[Stored items]
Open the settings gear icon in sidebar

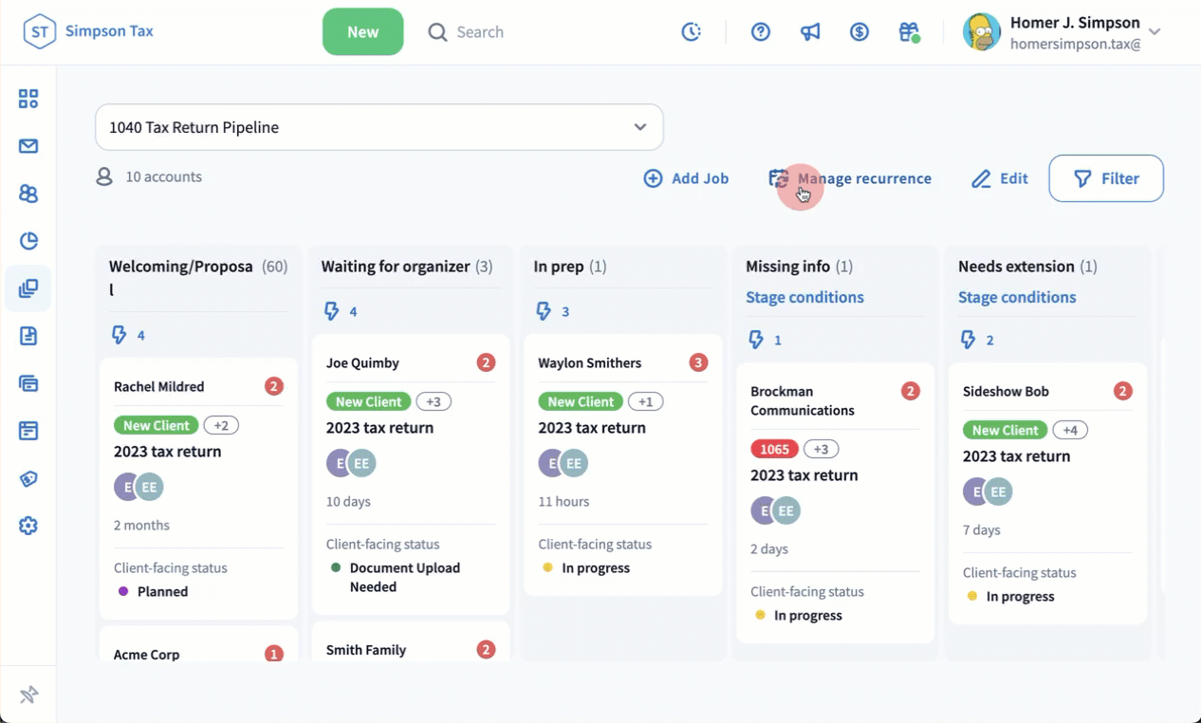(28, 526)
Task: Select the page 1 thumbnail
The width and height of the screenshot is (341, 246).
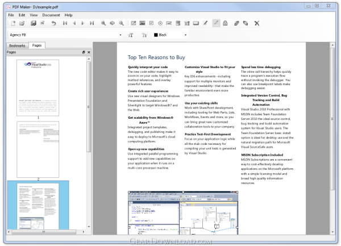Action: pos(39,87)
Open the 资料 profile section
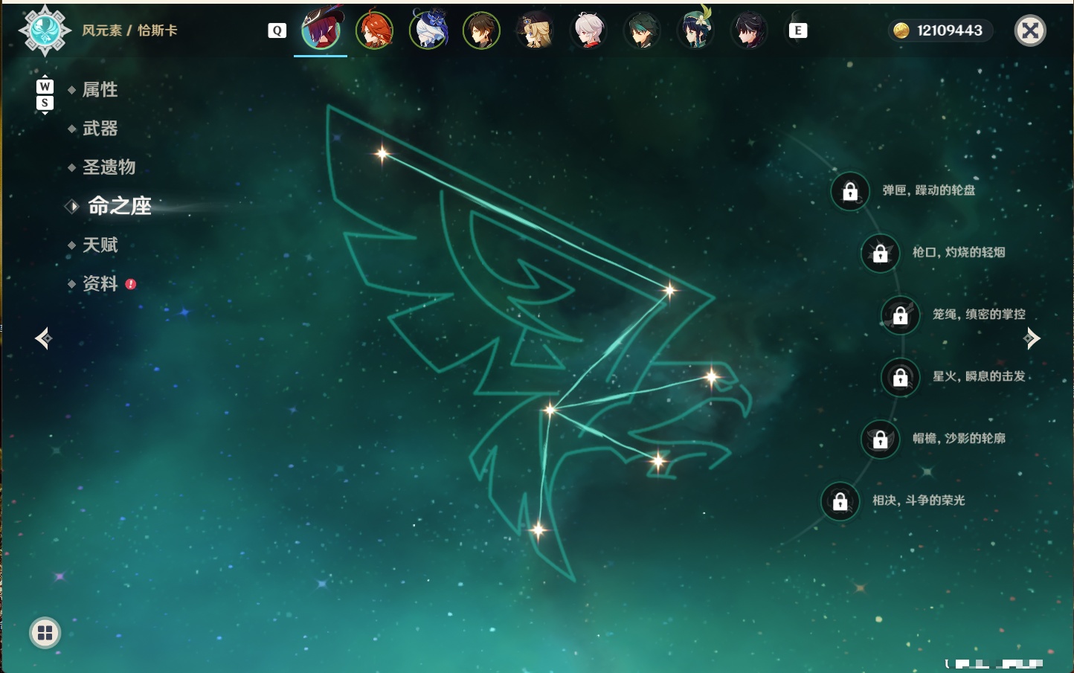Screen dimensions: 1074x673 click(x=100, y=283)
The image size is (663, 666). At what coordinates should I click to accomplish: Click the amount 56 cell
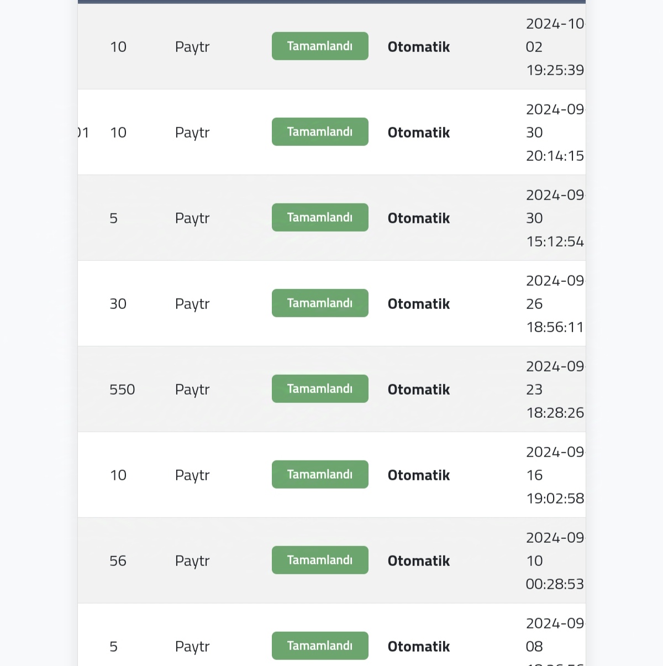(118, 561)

**How to complete this task**
The range to copy runs from the line with "Task: Select the page 1 thumbnail" to the last line of the entries, both included; copy it exactly and leave out the pictures.

**Response**
Task: Select the page 1 thumbnail
The width and height of the screenshot is (341, 246).
Action: pos(39,87)
Open the 资料 profile section
Screen dimensions: 1074x673 click(x=100, y=283)
The image size is (663, 666). At what coordinates should I click to accomplish: Click the amount 56 cell
(118, 561)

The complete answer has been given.